From my wings are shaken the dews that waken
The sweet buds every one,
When rocked to rest on their mother's breast,
As she dances about the sun.
I wield the flail of the lashing hail,
And whiten the green plains under,
And then again I dissolve it in rain,
And laugh as I pass in thunder.
Summary

The cloud brings rain, moisture, hail, and snow, and gives shade. It is infused
with electricity which acts as its guide in the form of lightning accompanied by
thunder. When the cloud covers the rising sun, it causes its beams to be spread
out over the sky. At evening the cloud floats over the setting sun like a bird; at
night, the cloud provides a thin covering for the moon.

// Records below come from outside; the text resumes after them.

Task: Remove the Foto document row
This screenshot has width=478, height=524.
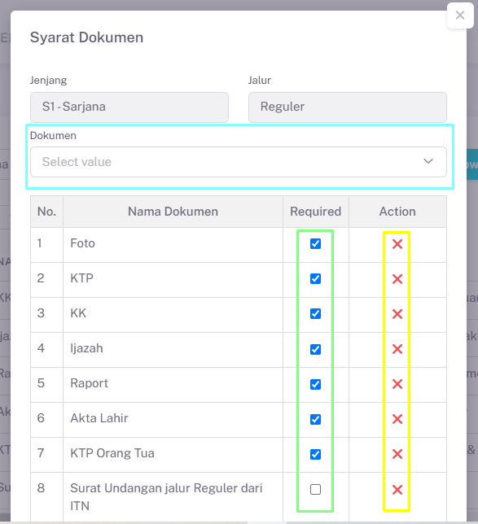Action: pos(397,244)
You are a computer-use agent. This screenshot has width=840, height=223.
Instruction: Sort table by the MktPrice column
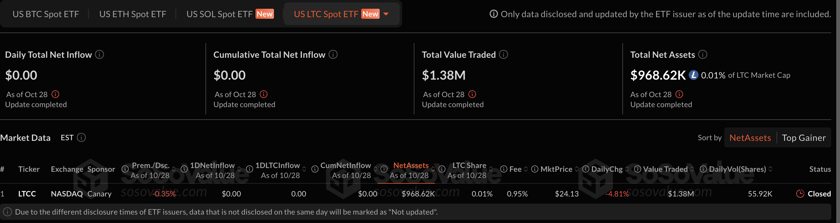pos(556,169)
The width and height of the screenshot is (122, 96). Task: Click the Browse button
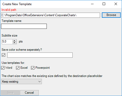coord(111,15)
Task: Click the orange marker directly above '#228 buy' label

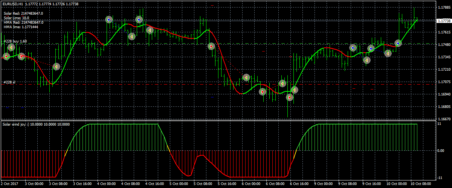Action: [11, 47]
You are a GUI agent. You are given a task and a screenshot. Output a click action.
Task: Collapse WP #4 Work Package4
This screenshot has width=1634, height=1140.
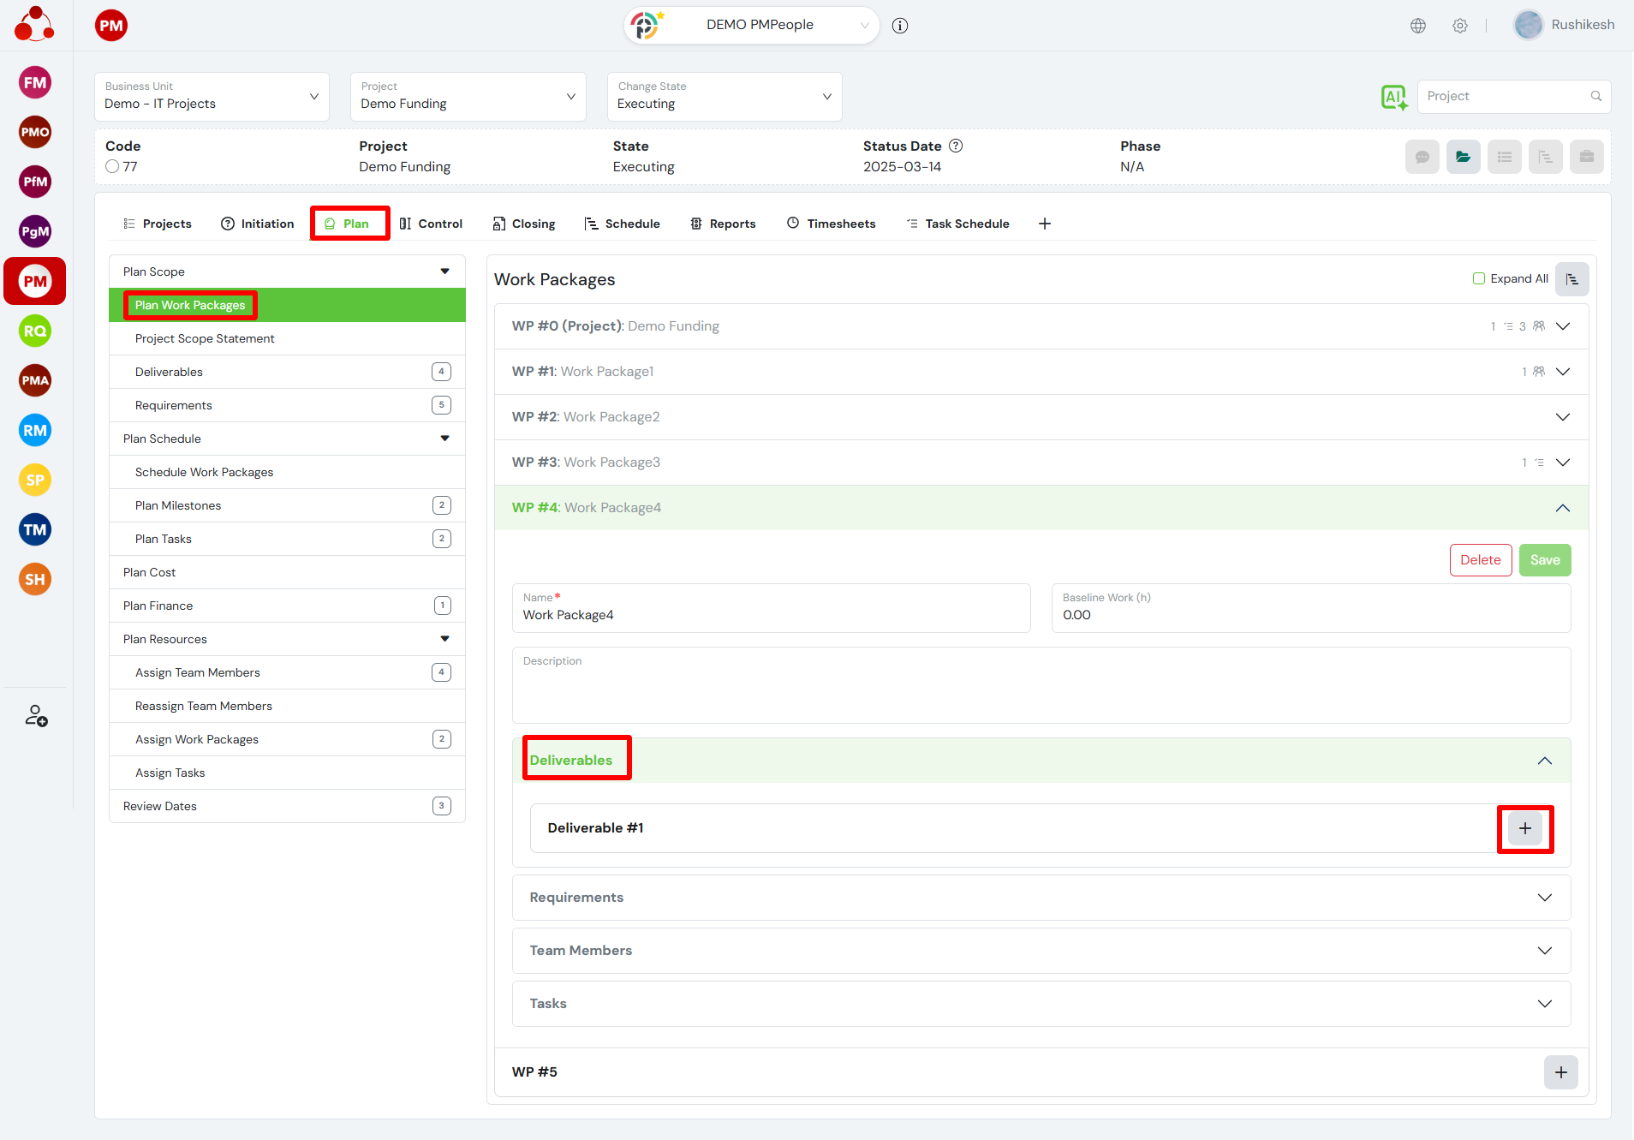point(1562,508)
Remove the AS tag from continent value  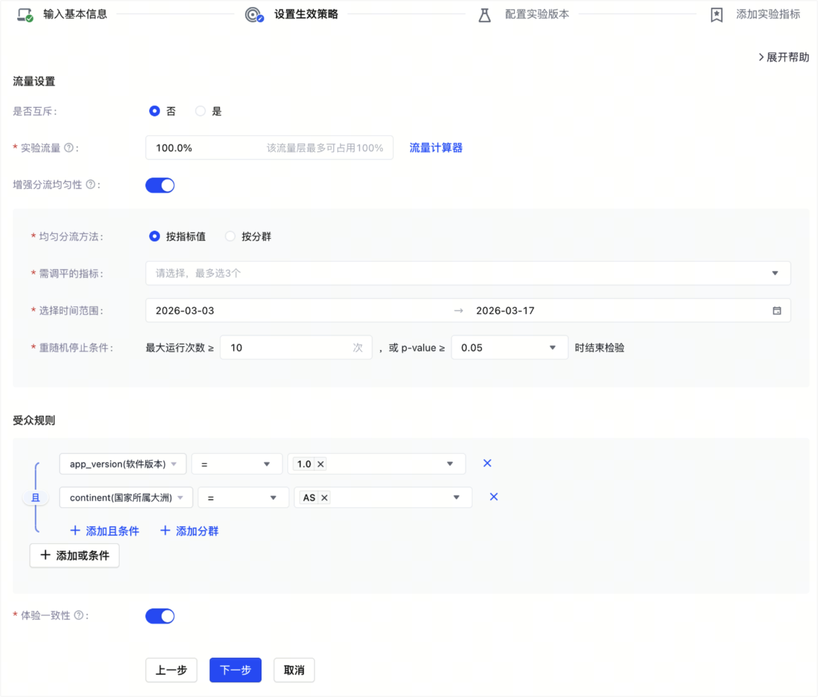[x=325, y=498]
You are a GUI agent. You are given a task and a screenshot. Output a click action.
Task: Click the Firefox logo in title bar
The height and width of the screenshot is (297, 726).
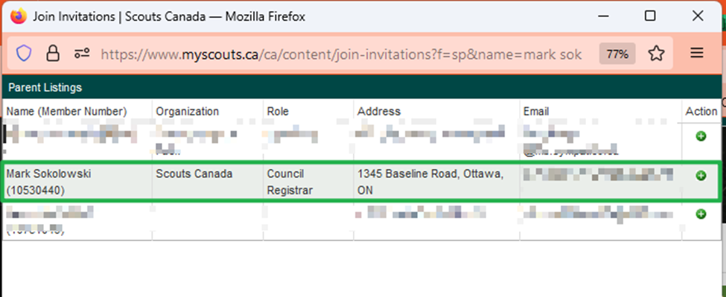click(x=18, y=16)
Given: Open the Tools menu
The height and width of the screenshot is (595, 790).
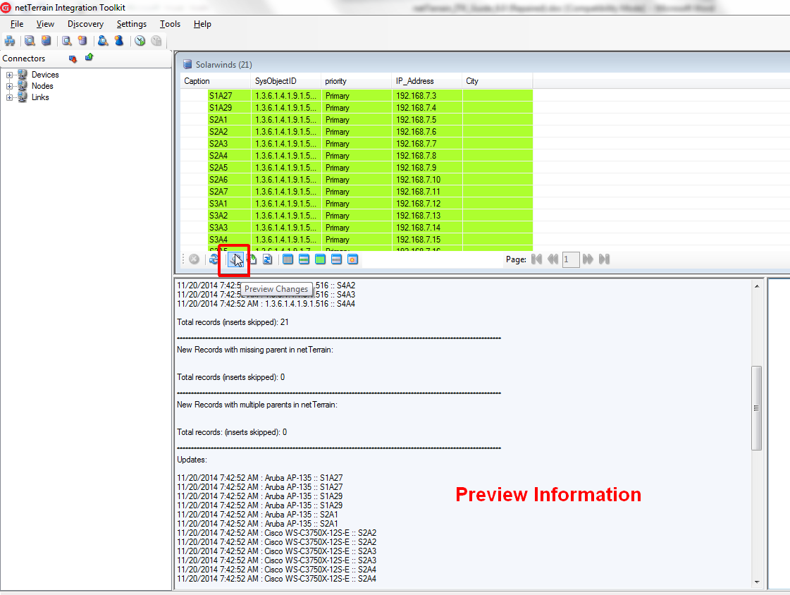Looking at the screenshot, I should [170, 24].
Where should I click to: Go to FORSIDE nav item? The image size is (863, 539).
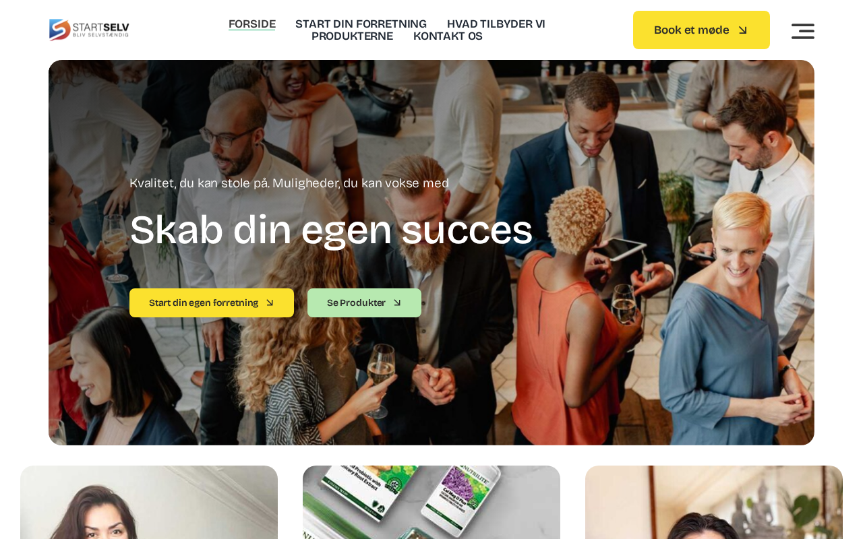(x=252, y=24)
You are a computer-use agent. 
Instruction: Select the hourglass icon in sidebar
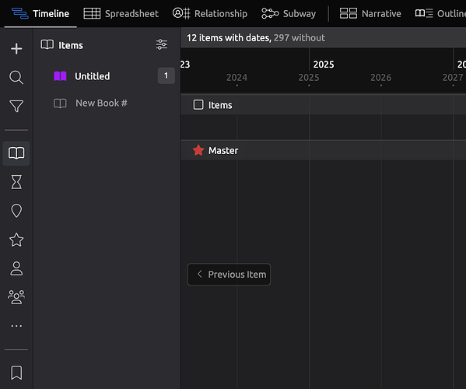16,182
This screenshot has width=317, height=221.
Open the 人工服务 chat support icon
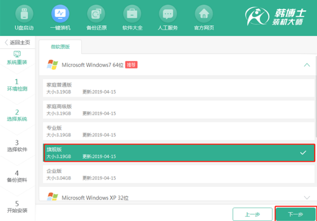click(168, 14)
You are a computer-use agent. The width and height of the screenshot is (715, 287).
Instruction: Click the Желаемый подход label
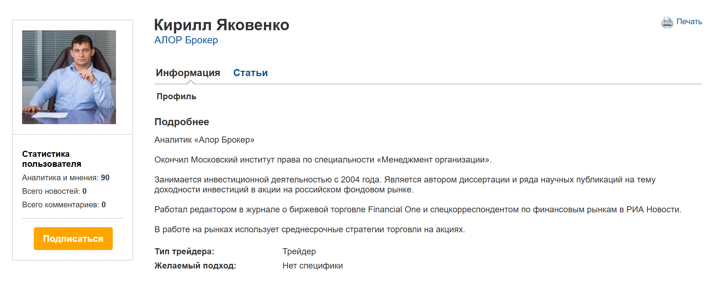(195, 266)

Where the cloud cover is
removed by the wind, the moon and stars are reflected in the earth's bodies of
water.
The cloud is not only capable of changing but also not capable of dying. It
becomes the gardener that brings rain to the thirsty flowers, a nurse who shades
the child as the child is having a nap in the midday sun, a bird that shakes its
dew over the buds, and a thresher who beats the seeds off after harvesting the
crops. It sleeps, laughs, floats, pursues a beloved, folds its wings like a bird, it
broods, marches through the rainbow triumphantly. This is obviously the
common symbol of the Shelleyan revolution.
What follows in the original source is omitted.